Sunday 8 April 2012

A deserved winner at Cannes (1)*

More views of - or before - Cambridge Film Festival 2012
(Click here to go directly to the Festival web-site)


Easter Day

* Spoilers ahead - read at your peril, if you have not viewed the film *

It is interesting that the pace of a film can change as much as that of this film did to-night from its first viewing - maybe I was more tired, but, in an unfolding that appeared to have had much time in which I could relish it, much seemed to telescope**, and I found a lot of detail to reabsorb.

Knowing that the doctor (Muhammet Uzuner), the police chief (Yilmaz Erdogan) and the prosecutor (Taner Birsel) were the main ones to watch, I was, for example, much more aware of the first of these sitting behind the second, and how he really only started opening up when talking to the chief's driver for the night, his subordinate called Arab (Arab Ali) - there, as on first sight, the fact that the person who did the subtitles did not follow convention did not help, although I did better, as it is usual to put words in italics when they are spoken by someone not in shot (and there were other pecularities, later on, that meant that I was too busy working out who was speaking to have time to read words before they disappeared).

That said, merely playing detective because one knows the end of the film already (not an inappropriate thing to do when a man (Kenan) has confessed to a killing, maybe murder, as we never really know what he claims happened, and, at a significant moment - when, I think, none of the police are in earshot - his fellow suspect (Ramazan), before silenced by Kenan, calls out that he committed the act) does not usually make the duration of scenes seem shorter, whereas here it turned it into a quite differently paced narrative, although still beautiful.

Where, though, that quicker perception of time was disadvantageous was that the Tarkovksy-like moments, when the wind is moving the crops, or the trees, as if in the guise of a character, seem less naturally poetic, and more overtly arty. In the same way, when Doctor Cemal, who is relieving himself, finds a carved face suddenly revealed by the lightning in the rock level with his own it seemed more contrived, and less convincing, seen for the second time, but these are purely momentary, and did not detract from the whole effect of the piece.

Some have exaggerated the length - or other aspects - of the sequence where we hear dialogue over shots of one apple from those shaken from a tree by Arab, following it as it rolls down a slope and then down a stream, and, although it, too, seemed a little shorter, it still had its power. As did what has been described as an epiphany, when the mukhtar's young daughter Cemile (Cansu Demirci) brings around glasses of tea, lighted by the oil-lamp in the centre of the tray.
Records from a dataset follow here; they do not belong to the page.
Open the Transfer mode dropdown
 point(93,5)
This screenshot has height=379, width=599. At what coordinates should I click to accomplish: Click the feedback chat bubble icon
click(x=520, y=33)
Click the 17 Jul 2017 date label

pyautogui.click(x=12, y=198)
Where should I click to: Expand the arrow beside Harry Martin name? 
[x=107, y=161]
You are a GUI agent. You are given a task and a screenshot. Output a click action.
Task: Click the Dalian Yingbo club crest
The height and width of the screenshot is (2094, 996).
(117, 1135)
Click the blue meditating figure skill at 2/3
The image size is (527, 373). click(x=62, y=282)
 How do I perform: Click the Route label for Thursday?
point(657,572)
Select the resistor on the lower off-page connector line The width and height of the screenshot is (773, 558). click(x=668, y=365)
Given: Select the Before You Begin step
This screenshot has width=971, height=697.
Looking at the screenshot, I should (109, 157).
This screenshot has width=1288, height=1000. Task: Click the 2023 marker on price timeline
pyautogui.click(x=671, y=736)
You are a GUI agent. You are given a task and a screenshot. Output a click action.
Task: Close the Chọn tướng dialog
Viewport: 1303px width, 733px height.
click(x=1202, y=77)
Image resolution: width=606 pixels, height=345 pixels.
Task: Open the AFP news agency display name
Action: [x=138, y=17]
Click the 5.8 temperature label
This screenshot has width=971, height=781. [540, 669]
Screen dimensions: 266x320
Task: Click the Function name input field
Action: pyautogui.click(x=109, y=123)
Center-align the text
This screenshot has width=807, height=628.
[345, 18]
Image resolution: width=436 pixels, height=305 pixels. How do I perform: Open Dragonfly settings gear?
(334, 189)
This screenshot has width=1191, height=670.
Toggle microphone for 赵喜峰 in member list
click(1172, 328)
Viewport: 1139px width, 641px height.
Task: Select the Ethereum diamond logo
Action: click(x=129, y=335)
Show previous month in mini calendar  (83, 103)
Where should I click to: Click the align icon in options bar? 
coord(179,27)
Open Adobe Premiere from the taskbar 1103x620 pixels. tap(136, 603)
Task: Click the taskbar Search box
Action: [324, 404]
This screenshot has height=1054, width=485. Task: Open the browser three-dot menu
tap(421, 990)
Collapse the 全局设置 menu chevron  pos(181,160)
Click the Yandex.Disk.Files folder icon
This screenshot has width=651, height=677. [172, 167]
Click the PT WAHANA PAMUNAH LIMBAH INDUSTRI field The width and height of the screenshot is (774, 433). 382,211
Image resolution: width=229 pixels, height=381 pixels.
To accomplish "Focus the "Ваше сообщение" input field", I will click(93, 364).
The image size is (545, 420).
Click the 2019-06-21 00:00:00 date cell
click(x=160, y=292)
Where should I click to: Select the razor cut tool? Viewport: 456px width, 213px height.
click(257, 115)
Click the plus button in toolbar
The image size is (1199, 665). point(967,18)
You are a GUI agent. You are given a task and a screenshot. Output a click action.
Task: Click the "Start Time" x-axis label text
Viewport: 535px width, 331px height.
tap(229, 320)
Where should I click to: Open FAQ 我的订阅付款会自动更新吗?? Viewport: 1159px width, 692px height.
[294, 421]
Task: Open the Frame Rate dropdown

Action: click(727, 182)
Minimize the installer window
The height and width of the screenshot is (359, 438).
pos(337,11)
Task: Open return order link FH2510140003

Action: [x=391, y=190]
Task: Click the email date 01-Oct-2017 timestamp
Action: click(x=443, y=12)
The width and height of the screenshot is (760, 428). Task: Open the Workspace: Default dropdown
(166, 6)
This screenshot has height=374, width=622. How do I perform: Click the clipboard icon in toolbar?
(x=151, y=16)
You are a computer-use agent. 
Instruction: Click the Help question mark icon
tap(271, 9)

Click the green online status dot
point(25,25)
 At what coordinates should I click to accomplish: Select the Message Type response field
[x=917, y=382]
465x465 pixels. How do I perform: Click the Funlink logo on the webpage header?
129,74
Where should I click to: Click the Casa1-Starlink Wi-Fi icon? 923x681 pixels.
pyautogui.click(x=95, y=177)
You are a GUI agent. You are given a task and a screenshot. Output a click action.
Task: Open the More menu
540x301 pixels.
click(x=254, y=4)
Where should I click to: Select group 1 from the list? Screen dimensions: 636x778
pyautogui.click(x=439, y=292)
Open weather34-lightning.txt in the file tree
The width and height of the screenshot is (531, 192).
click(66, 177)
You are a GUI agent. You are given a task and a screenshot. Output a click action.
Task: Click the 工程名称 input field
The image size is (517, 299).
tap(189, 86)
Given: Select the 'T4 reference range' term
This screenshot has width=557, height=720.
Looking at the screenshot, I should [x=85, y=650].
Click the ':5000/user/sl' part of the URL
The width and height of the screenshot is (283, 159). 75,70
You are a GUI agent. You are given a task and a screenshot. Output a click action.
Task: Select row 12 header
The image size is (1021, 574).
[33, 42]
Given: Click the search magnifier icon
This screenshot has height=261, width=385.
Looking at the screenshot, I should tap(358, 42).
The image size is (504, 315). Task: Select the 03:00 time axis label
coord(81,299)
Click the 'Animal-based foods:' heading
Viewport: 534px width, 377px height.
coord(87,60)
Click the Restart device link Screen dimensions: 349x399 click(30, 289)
On one very obvious level, the film takes us from what turns out to be a view through a window of a living body (Yasar, with the two men who, between them and unseen, kill and inexpertly bury him) to the same one being found and exhumed, and to the indignity of autopsy: where we are left is with the doctor and Yasar's widow Gülnaz, the one watching the other, from the autopsy room, as she walks into the distance with her son, before he turns around, and we are looking for a few seconds at that closing window, then there is a blackout on which the credits come up, but the noise of the school playground (to the left as the widow walks away) and the liquid sounds of the autopsy play over it.

Chief of Police Naci, looking at Prosecutor Nusret in his element as he gives - for dictation onto a laptop - his report from the crime investigation scene, says that a master of revels is the thing to be. Unseen, except by his excellent work, Nuri Bilge Ceylan is such a master, and, in this more intimate screening (screen 3 at the Arts Picturehouse), it was good that the humour came out of moments such as the sergeant being pedantic about distances and jurisdictions, and everyone blaming everyone else for not having a body-bag (and what they then have to resort to), as well as the shock that an autopsy was to be shown, and how affronted Naci is by what Kenan and Ramazan have done to the body.


A little more at A deserved winner at Cannes (2)...


End-notes

* Not that I dare suggest that anything unmeritorious wins!

** Lewis Carroll, in one of the Alice books, brought us this usage.